Il tema del merito non è una invenzione del Governo Meloni o del ministro Valditara, ma risale a più di venti anni fa e ha caratterizzato tutte le riforme della scuola che si sono succedute a partire dal ministro Luigi Berlinguer: è quanto sostiene il Manifesto dei ‘500 in documento diffuso in queste ore.
Secondo il “Manifesto”, già la Legge di parità, l’Autonomia Scolastica “con l’ingresso dei privati, i tagli alla scuola statale, la concorrenza tra le scuole” avevano aperto la porta alle Leggi Moratti e Gelmini e poi alla “Buona scuola” di Renzi.
“Un tratto comune a tutte queste contro-riforme – prosegue il documento – fu il mantra del presunto ‘merito’, dietro al quale si nasconde l’attacco alla libertà d’insegnamento, riconosciuta costituzionalmente, elemento base delle democrazie, e il tentativo di far esplodere l’unità della categoria dei docenti, quindi il contratto nazionale”.
Ma, ciò che sta accadendo oggi rappresenta un salto politico decisivo; il cambio di nome, sostiene sempre il Manifesto, potrebbe anche apparire ridicolo (“è come se il Presidente della Repubblica diventasse di colpo “Presidente della Repubblica e dell’equità”, oppure “Presidente della Repubblica e della prosperità”), mentre in realtà c’è qualcosa di grave: “con la Meloni, un’istituzione (il Ministero dell’Istruzione) si confonde con un programma. Una parte politica tende a diventare istituzione”.
Se poi si va a vedere di quale “merito” si parla, basta andarsi a leggere in che modo il centro destra si è presentato alle elezioni.

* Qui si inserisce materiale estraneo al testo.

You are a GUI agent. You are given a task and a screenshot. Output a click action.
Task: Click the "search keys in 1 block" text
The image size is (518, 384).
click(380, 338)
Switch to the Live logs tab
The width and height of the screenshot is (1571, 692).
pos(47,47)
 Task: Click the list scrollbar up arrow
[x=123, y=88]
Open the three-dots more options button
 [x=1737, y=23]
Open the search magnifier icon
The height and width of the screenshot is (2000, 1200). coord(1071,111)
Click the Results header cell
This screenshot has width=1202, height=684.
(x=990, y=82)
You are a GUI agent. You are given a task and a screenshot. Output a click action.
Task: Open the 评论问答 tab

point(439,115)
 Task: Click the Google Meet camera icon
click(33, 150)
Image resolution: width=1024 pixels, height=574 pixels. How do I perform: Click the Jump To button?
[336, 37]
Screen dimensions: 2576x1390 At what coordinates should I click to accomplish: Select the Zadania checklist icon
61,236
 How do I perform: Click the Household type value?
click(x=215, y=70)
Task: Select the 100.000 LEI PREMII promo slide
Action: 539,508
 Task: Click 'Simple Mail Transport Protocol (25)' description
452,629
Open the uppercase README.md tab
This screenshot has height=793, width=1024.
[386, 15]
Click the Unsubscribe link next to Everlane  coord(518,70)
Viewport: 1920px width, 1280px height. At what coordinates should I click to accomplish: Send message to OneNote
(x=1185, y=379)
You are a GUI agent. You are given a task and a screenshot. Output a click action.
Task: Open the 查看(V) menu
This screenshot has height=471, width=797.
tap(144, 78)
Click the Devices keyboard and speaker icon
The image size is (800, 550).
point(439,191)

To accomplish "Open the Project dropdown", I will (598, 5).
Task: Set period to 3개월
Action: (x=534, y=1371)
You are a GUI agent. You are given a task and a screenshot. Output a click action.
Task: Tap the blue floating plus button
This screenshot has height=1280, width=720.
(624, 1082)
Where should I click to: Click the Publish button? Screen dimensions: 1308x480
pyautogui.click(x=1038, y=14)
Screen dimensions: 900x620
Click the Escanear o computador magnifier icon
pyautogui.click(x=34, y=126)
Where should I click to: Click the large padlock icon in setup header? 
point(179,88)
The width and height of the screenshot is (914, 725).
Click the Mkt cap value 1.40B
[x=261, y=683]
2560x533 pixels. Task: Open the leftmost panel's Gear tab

“Nel programma di Fratelli d’Italia troviamo: potenziamento delle scuole paritarie, voucher per le famiglie da poter spendere a scelta nelle statali o nelle paritarie, riduzione di un anno della scuola superiore, apertura ai privati per la scuola statale”.
Quanto alla ipotesi di garantire un progressivo avvicinamento agli stipendi europei, secondo il Manifesto non bisogna farsi trarre in inganno perché gli adeguamenti stipendiali si intenderanno sempre più legati alla formazione continua.
“L’aggiornamento di oggi, però, non è quello delle discipline, del sapere, della libera ricerca didattica e del confronto sui metodi: è quello ministeriale, dell’indottrinamento per imporre una didattica di regime, orientata a distruggere le discipline a favore di una scuola-animazione nella quale un po’ si lavora, un po’ si fanno esperienze, un po’ si parla di problemi sociali e personali in modo generico e propagandistico, un po’ si seducono gli allievi, il tutto in modo naturalmente tecnologico”.